__What is needed__. What is needed is a faithful copy of all the entries, with no pictures in it.

....

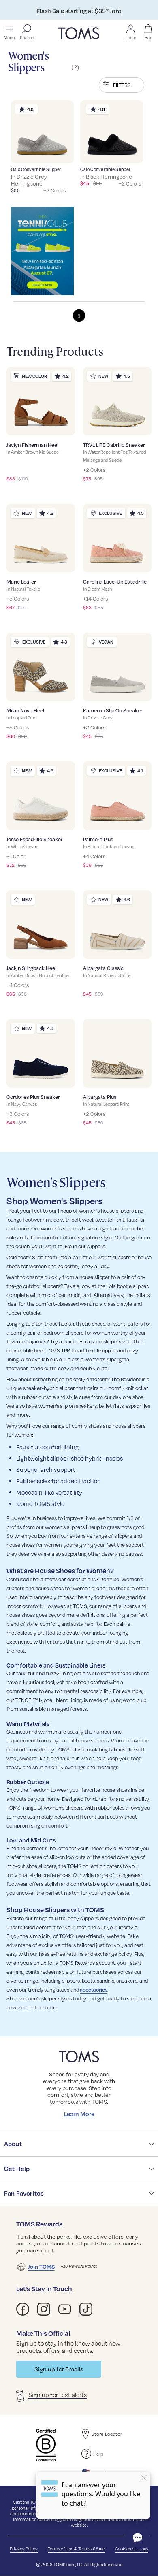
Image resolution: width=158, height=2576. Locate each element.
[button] (121, 85)
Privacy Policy (24, 2549)
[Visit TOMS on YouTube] (64, 2309)
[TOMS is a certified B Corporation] (46, 2445)
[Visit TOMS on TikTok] (85, 2309)
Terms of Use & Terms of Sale (76, 2549)
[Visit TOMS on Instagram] (43, 2309)
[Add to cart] (57, 151)
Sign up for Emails (58, 2369)
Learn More (79, 2114)
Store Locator (107, 2434)
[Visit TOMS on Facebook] (22, 2309)
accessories (93, 1989)
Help (98, 2454)
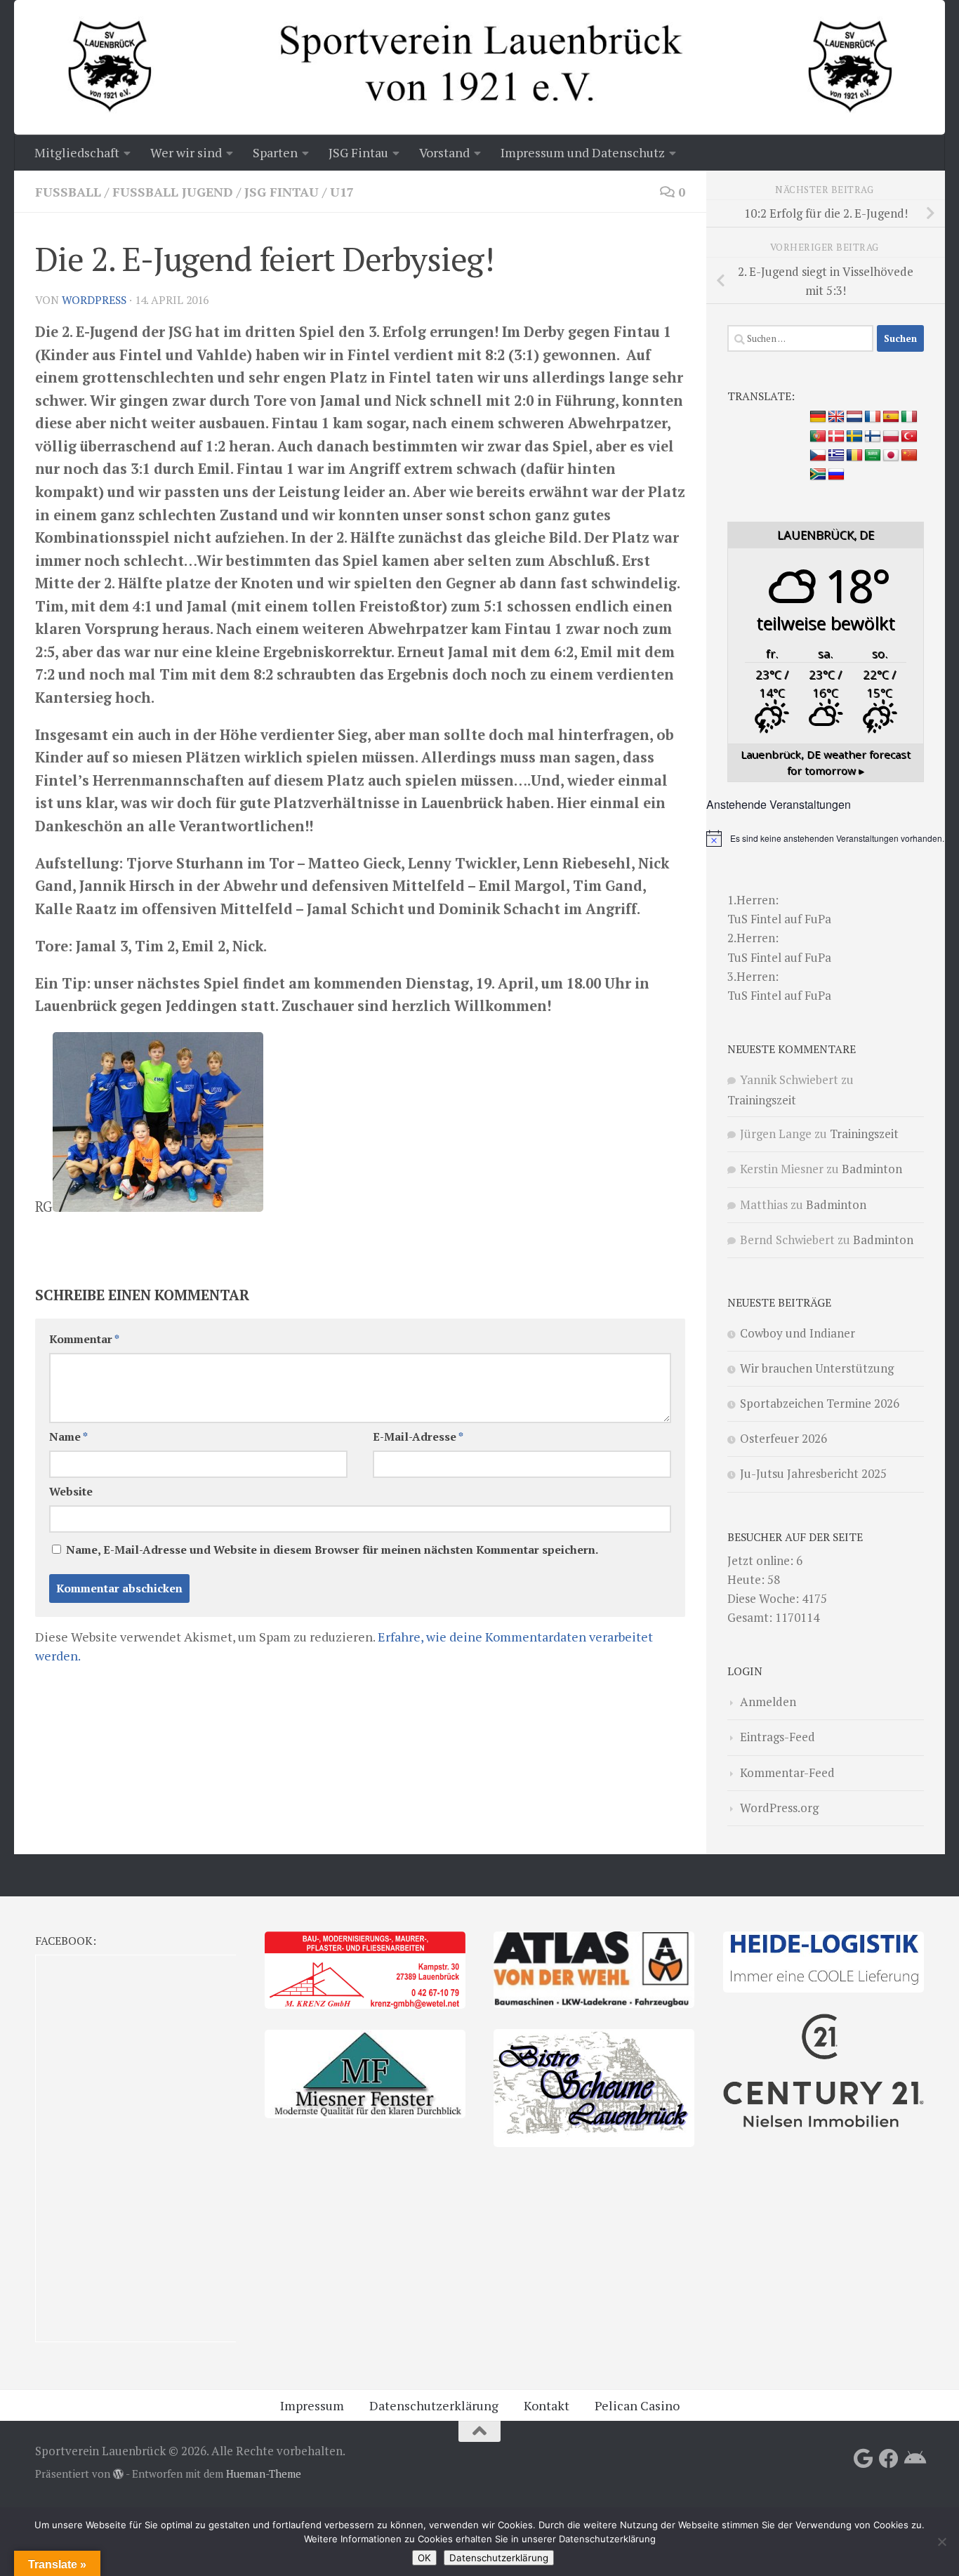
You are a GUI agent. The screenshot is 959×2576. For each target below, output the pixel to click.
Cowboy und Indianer (797, 1333)
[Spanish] (890, 417)
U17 (342, 191)
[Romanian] (854, 456)
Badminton (872, 1169)
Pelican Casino (637, 2405)
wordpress (94, 300)
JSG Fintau (281, 191)
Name (68, 1436)
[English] (836, 417)
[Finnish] (872, 437)
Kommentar (84, 1339)
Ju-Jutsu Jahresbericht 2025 (813, 1473)
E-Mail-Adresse (418, 1436)
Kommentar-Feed (787, 1772)
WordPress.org (779, 1807)
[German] (817, 417)
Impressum (312, 2405)
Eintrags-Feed (777, 1737)
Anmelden (768, 1701)
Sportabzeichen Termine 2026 (819, 1403)
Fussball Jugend (172, 191)
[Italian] (909, 417)
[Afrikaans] (817, 475)
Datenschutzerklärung (433, 2405)
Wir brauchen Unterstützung (817, 1368)
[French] (872, 417)
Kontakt (546, 2405)
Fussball (68, 191)
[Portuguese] (817, 437)
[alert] (825, 838)
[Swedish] (854, 437)
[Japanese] (890, 456)
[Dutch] (854, 417)
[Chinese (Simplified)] (909, 456)
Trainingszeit (761, 1100)
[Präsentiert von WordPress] (118, 2474)
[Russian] (836, 475)
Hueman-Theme (263, 2474)
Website (71, 1491)
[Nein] (941, 2542)
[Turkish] (909, 437)
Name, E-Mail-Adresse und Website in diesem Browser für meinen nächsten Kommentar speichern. (332, 1550)
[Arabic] (872, 456)
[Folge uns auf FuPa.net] (914, 2459)
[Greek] (836, 456)
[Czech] (817, 456)
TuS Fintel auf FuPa (779, 919)
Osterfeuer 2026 (783, 1438)
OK (424, 2557)
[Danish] (836, 437)
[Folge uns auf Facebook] (889, 2459)
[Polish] (890, 437)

....

__Response__.
Image resolution: width=158, height=2576. Locate each element.
[button] (121, 85)
Privacy Policy (24, 2549)
[Visit TOMS on YouTube] (64, 2309)
[TOMS is a certified B Corporation] (46, 2445)
[Visit TOMS on TikTok] (85, 2309)
Terms of Use & Terms of Sale (76, 2549)
[Visit TOMS on Instagram] (43, 2309)
[Add to cart] (57, 151)
Sign up for Emails (58, 2369)
Learn More (79, 2114)
Store Locator (107, 2434)
[Visit TOMS on Facebook] (22, 2309)
accessories (93, 1989)
Help (98, 2454)
You are a GUI agent. The screenshot is 959×2576. For each target below, output the pixel to click.
Cowboy und Indianer (797, 1333)
[Spanish] (890, 417)
U17 (342, 191)
[Romanian] (854, 456)
Badminton (872, 1169)
Pelican Casino (637, 2405)
wordpress (94, 300)
JSG Fintau (281, 191)
Name (68, 1436)
[English] (836, 417)
[Finnish] (872, 437)
Kommentar (84, 1339)
Ju-Jutsu Jahresbericht 2025 (813, 1473)
E-Mail-Adresse (418, 1436)
Kommentar-Feed (787, 1772)
WordPress.org (779, 1807)
[German] (817, 417)
Impressum (312, 2405)
Eintrags-Feed (777, 1737)
Anmelden (768, 1701)
Sportabzeichen Termine 2026 (819, 1403)
Fussball Jugend (172, 191)
[Italian] (909, 417)
[Afrikaans] (817, 475)
Datenschutzerklärung (433, 2405)
Wir brauchen Unterstützung (817, 1368)
[French] (872, 417)
Kontakt (546, 2405)
Fussball (68, 191)
[Portuguese] (817, 437)
[alert] (825, 838)
[Swedish] (854, 437)
[Japanese] (890, 456)
[Dutch] (854, 417)
[Chinese (Simplified)] (909, 456)
Trainingszeit (761, 1100)
[Präsentiert von WordPress] (118, 2474)
[Russian] (836, 475)
Hueman-Theme (263, 2474)
Website (71, 1491)
[Nein] (941, 2542)
[Turkish] (909, 437)
Name, E-Mail-Adresse und Website in diesem Browser für meinen nächsten Kommentar speichern. (332, 1550)
[Arabic] (872, 456)
[Folge uns auf FuPa.net] (914, 2459)
[Greek] (836, 456)
[Czech] (817, 456)
TuS Fintel auf FuPa (779, 919)
Osterfeuer 2026 (783, 1438)
OK (424, 2557)
[Danish] (836, 437)
[Folge uns auf Facebook] (889, 2459)
[Polish] (890, 437)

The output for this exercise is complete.